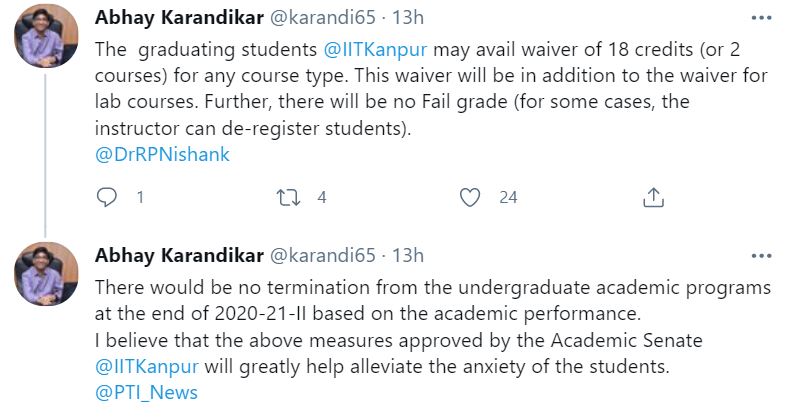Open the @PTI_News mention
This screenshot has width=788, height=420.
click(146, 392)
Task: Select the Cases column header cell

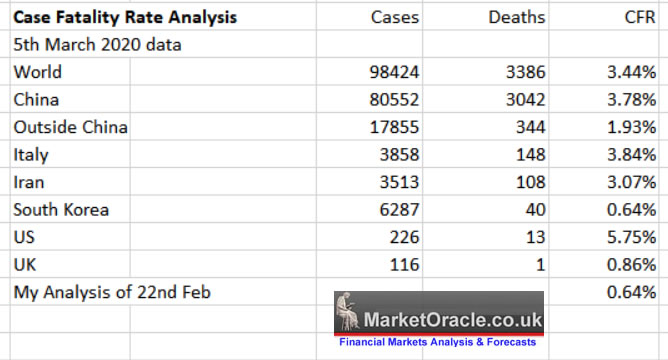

* * *

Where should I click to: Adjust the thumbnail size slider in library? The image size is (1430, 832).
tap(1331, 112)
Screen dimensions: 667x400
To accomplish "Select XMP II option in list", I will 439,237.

What the task requires:
Using the records above, report each line that contains the word "Select" by copying it.

Result for this exercise:
Task: Select the Cases column header cell
To accomplish "Select XMP II option in list", I will 439,237.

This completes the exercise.